To anyone old enough to remember when schools didn’t allow personal phones, because they didn’t exist, the idea that they should be allowed is ludicrous. Same for allowing food, or chit-chat, or kids to get up and wander around the class during instruction, or all the other stupid shit that goes on now in schools, from what I’ve read.
Adults are more responsible than children. Responsibility comes with privileges.
Adults are more responsible than children. Responsibility comes with privileges.
uhhh you must not be in the states…
Hopefully only smart phones. I don’t care what the school says, my kid will have a flip phone or something so they can contact me and take pics and video. Like everyday a new grooming case comes out and they want less surveillance?
Now you see why they want bans. Phone cameras filming abuses of power is one of the most powerful civil rights advances ever. These phone bans are designed to harm children
If this is the reason you want a cell phone, your efforts are misplaced. Most of these sort of sex offenders are parents, relatives, or friends of the family. Those are the people your kid would need to record.
You would be more likely to protect your child by making him wear a helmet along with his seatbelt or feeding him food that doesn’t suck.
Teachers fall into the same category, you doof.
Funny how that doesn’t apply to literally anything else
I couldn’t agree more.
It’s high time we stop discriminating against elementary school aged kids.

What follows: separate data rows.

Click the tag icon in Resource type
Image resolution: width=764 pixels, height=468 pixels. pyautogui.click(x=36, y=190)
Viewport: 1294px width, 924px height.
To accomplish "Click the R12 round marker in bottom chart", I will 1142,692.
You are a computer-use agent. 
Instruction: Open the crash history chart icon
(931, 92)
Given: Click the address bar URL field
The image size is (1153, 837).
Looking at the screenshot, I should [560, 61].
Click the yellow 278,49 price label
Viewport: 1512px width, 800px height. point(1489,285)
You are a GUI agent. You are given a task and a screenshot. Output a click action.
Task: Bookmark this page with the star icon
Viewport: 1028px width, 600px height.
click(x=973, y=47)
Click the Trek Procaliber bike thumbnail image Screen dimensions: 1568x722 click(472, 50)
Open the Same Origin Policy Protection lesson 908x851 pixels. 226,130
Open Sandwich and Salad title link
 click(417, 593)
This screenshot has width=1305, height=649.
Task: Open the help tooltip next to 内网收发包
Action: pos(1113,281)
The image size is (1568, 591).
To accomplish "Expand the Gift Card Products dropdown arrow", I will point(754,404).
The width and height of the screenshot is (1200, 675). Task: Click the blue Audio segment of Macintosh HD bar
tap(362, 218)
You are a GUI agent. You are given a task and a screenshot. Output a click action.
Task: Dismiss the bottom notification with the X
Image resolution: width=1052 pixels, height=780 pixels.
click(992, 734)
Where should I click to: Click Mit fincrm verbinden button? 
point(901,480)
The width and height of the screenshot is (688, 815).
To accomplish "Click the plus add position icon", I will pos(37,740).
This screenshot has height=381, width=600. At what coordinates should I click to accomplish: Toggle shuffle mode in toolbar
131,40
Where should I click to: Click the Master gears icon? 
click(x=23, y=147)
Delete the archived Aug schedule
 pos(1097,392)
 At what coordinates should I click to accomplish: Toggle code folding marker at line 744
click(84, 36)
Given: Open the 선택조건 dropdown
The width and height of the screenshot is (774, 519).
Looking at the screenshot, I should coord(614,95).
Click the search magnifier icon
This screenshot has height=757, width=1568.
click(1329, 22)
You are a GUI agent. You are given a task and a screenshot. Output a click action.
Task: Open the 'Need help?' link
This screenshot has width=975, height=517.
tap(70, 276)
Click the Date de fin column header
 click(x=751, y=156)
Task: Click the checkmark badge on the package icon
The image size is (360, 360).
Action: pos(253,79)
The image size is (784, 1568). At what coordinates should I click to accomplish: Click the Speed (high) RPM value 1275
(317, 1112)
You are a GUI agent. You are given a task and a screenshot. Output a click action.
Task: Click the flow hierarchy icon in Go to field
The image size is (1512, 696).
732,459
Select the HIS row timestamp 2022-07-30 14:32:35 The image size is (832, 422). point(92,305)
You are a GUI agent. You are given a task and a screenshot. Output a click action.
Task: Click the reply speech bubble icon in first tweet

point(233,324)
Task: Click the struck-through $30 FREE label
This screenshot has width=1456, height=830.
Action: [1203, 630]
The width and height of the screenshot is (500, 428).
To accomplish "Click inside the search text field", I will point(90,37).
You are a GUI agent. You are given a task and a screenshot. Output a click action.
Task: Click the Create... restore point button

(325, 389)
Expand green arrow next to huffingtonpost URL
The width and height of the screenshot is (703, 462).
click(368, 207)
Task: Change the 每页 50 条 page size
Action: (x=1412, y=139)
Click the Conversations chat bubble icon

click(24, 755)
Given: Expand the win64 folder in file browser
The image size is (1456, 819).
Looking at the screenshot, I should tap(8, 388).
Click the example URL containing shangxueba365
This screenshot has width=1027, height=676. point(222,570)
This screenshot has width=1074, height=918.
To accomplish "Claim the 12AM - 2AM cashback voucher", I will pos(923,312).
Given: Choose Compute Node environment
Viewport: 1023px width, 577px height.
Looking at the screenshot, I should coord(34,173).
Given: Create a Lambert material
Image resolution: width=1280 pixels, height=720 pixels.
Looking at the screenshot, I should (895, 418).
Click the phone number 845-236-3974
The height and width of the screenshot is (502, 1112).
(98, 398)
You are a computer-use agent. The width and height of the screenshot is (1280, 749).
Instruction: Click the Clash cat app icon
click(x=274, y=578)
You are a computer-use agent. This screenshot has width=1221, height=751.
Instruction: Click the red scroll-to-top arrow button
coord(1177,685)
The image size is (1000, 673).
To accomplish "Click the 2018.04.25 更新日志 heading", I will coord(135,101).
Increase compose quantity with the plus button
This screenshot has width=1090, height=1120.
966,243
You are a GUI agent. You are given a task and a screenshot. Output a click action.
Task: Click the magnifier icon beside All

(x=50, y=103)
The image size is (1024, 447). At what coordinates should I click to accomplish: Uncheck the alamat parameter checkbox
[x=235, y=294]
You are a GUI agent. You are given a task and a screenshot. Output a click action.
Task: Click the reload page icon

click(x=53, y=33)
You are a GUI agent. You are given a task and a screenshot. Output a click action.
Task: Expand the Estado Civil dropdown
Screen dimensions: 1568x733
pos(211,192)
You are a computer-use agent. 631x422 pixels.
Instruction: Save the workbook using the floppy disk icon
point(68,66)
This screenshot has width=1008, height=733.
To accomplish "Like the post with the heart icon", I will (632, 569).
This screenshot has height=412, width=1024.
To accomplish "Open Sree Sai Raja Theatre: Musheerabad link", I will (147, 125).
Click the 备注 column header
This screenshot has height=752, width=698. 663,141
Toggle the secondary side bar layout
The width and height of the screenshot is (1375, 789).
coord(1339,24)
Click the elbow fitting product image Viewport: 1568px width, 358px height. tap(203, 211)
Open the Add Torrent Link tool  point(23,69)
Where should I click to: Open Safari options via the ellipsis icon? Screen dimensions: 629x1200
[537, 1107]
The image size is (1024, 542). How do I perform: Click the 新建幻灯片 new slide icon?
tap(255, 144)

There’s no good reason why they shouldn’t be allowed to drive themselves to school, or to their after school job.
Stop ageism and enable independent transportation and employment for all ages!
You say that but ebikes providing independent transportation for young people is so threatening to adults it’s being banned
I mean any 90 year old almost blind grandma/-pa is also allowed to drive so that is only fair.
If the kids don’t have their phone how will they broadcast the next school shooting to their followers or ask ChatGPT what the best hiding spot is nearby?
sooooo apply the same rules to the adults? here’s my old man yells at cloud moment but you don’t need your cell phone in school. I got through my entire schooling without one, teachers didn’t have one. if there was an emergency or you needed to make a call well that’s what the front office was for.
I mean hell in high school kids just had pagers and if a teacher caught you looking at it during class they’d just take it away.
Things can literally go back to this with zero negative consequences. The only parents that are upset about this are the ones with deeply co-dependent relationships with their kids. My wife is a teacher and when her school briefly had kids put their phones in pouches, a lot of her students told her they felt relief from feeling like they have to check their phone constantly. This ban will help with teacher burnout too. Teachers spend a ridiculous amount of time trying to get their students to put their phones away. It should have been put into law years ago. Also, the teachers don’t have time to check their phone during class, so the comment about role modeling is complete bullshit.
a lot of her students told her they felt relief from feeling like they have to check their phone constantly.
There is something deeply messed up about this. I see people do that and I cannot understand it at all. Or getting a text, like it will be there an hour from now or even tomorrow when I get around to reading it.
I bring this up because just today I saw people trying to teach seniors (over 55 years old) how to let go checking on their phones all the time.
Seems like a human condition problem, so how do we help people learn not to feel this way?
Also: I know some schools that allow cell phones, they are just another tool after all. The kids don’t really use them much because they are expected to be present for class, not wasting time on the phone. It helps A LOT that their class sizes range from 8 to 12 kids. Partnering kids with each other, and constant engagement during class seams to really help.